There Will Be No Stay is 2015 documentary by Patty Ann Dillon that discusses the death penalty from the point of view of the executioners. It premiered at the 2015 Big Sky Documentary Film Festival. It is described as "A journey of compassion and consequence through a process shrouded in secrecy,” where executioners' lives "intersect on a path to discovering freedom from their own personal prisons."

==Production==
There Will Be No Stay was originally titled "To Kill The Killer." It was the first episode in a 13-part documentary series that Patty Ann Dillon wrote called Dichotomy of Death originally intended for television. Dillion then changed her mind and decided to make a documentary. Dillon wrote, directed, and produced the film. It was filmed on a small estimated budget of $200,000 from October 15, 2012 - April 5, 2013 with ex-executioners in Sioux Falls, South Dakota; Wilmington, North Carolina; Omaha, Nebraska; and Texas. In 2013 a Kickstarter was launched but was unsuccessful.

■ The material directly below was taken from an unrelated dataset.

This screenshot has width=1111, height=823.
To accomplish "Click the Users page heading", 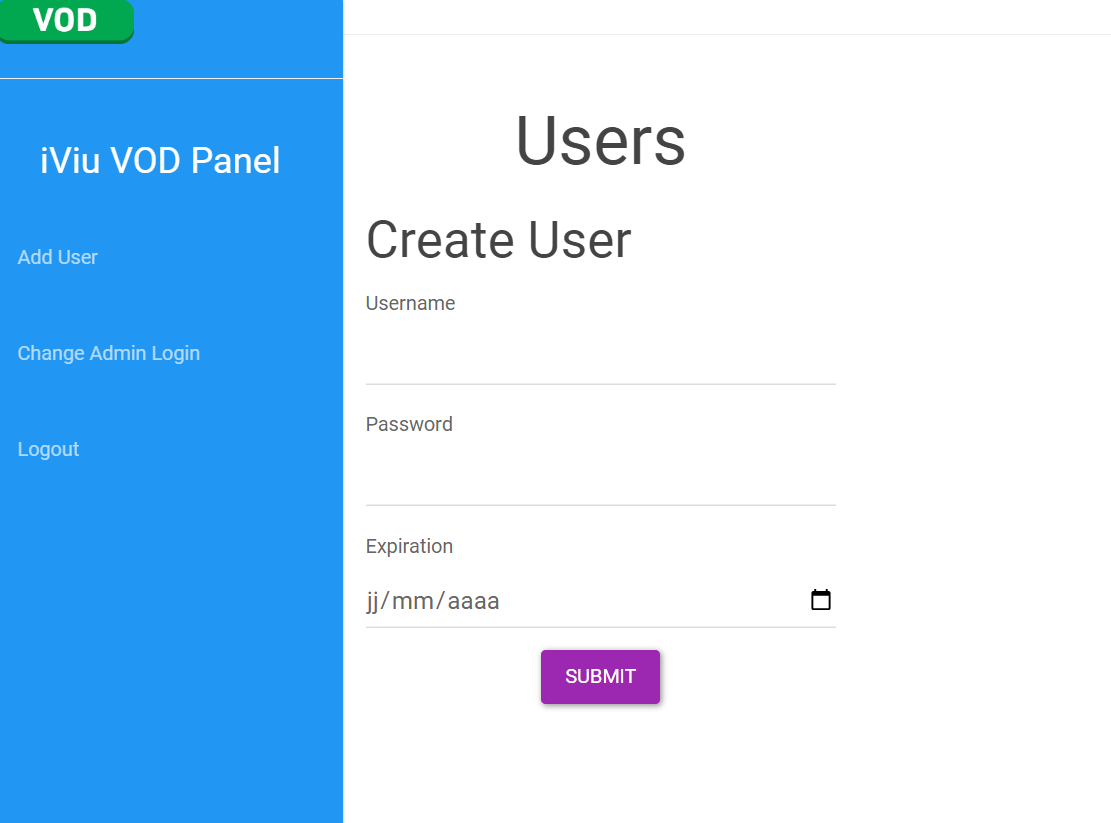I will (600, 140).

The film had its world premiere at the 2015 Big Sky Documentary Film Festival, followed by Cinequest Film Festival, and the Omaha Film Festival. The film has been nominated for five awards including Best Feature Length Documentary and Audience Choice at Big Sky Documentary Film Festival, Best Feature Documentary and Audience Choice at Cinequest, and again for Audience Choice at the Omaha Film Festival.

=== Release nationwide ===

The movie was released nationwide via distributor FilmBuff beginning January 19, 2016.